### 给定任务
请更新以下各行，把其中出现的“Screen dimensions”全部替换为“Screen size”，其余内容一律保持不变。

+--

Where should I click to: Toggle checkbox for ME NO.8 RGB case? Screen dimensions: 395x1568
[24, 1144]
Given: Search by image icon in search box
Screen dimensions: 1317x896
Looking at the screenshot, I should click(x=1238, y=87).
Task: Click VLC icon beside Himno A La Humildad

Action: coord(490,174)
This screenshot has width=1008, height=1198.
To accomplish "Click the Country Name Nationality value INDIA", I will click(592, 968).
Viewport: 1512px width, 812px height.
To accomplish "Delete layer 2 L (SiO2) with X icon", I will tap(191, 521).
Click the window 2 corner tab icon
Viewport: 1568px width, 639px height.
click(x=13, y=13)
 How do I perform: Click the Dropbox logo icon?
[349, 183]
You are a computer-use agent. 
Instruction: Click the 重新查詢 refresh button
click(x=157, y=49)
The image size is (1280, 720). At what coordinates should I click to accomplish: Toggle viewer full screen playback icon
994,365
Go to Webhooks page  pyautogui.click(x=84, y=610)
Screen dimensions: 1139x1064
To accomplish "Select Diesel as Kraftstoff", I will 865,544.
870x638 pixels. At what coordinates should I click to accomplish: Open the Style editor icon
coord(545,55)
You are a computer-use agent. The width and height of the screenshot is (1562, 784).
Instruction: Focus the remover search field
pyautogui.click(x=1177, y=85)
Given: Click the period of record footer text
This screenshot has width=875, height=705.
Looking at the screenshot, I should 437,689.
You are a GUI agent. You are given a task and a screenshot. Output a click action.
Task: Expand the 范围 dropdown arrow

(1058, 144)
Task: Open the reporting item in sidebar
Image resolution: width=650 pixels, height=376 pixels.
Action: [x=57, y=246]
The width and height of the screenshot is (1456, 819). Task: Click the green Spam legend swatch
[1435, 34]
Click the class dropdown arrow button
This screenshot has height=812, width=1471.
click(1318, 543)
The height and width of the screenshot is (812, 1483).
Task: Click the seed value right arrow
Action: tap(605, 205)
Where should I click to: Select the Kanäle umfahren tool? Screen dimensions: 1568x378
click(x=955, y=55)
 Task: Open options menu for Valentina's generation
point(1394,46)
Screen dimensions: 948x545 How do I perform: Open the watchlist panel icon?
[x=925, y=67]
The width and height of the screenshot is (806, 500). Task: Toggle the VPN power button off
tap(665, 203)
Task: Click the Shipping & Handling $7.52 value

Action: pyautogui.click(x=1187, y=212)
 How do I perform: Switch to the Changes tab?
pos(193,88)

+--

### 正确输出
Where should I click to: Toggle checkbox for ME NO.8 RGB case? Screen size: 395x1568
[24, 1144]
Given: Search by image icon in search box
Screen size: 1317x896
Looking at the screenshot, I should click(x=1238, y=87).
Task: Click VLC icon beside Himno A La Humildad

Action: coord(490,174)
This screenshot has width=1008, height=1198.
To accomplish "Click the Country Name Nationality value INDIA", I will click(592, 968).
Viewport: 1512px width, 812px height.
To accomplish "Delete layer 2 L (SiO2) with X icon", I will tap(191, 521).
Click the window 2 corner tab icon
Viewport: 1568px width, 639px height.
click(x=13, y=13)
 How do I perform: Click the Dropbox logo icon?
[349, 183]
You are a computer-use agent. 
Instruction: Click the 重新查詢 refresh button
click(x=157, y=49)
The image size is (1280, 720). At what coordinates should I click to accomplish: Toggle viewer full screen playback icon
994,365
Go to Webhooks page  pyautogui.click(x=84, y=610)
Screen size: 1139x1064
To accomplish "Select Diesel as Kraftstoff", I will 865,544.
870x638 pixels. At what coordinates should I click to accomplish: Open the Style editor icon
coord(545,55)
You are a computer-use agent. The width and height of the screenshot is (1562, 784).
Instruction: Focus the remover search field
pyautogui.click(x=1177, y=85)
Given: Click the period of record footer text
This screenshot has width=875, height=705.
Looking at the screenshot, I should 437,689.
You are a GUI agent. You are given a task and a screenshot. Output a click action.
Task: Expand the 范围 dropdown arrow

(1058, 144)
Task: Open the reporting item in sidebar
Image resolution: width=650 pixels, height=376 pixels.
Action: [x=57, y=246]
The width and height of the screenshot is (1456, 819). Task: Click the green Spam legend swatch
[1435, 34]
Click the class dropdown arrow button
This screenshot has height=812, width=1471.
click(1318, 543)
The height and width of the screenshot is (812, 1483).
Task: Click the seed value right arrow
Action: tap(605, 205)
Where should I click to: Select the Kanäle umfahren tool? Screen size: 1568x378
click(x=955, y=55)
 Task: Open options menu for Valentina's generation
point(1394,46)
Screen size: 948x545 How do I perform: Open the watchlist panel icon?
[x=925, y=67]
The width and height of the screenshot is (806, 500). Task: Toggle the VPN power button off
tap(665, 203)
Task: Click the Shipping & Handling $7.52 value

Action: pyautogui.click(x=1187, y=212)
 How do I perform: Switch to the Changes tab?
pos(193,88)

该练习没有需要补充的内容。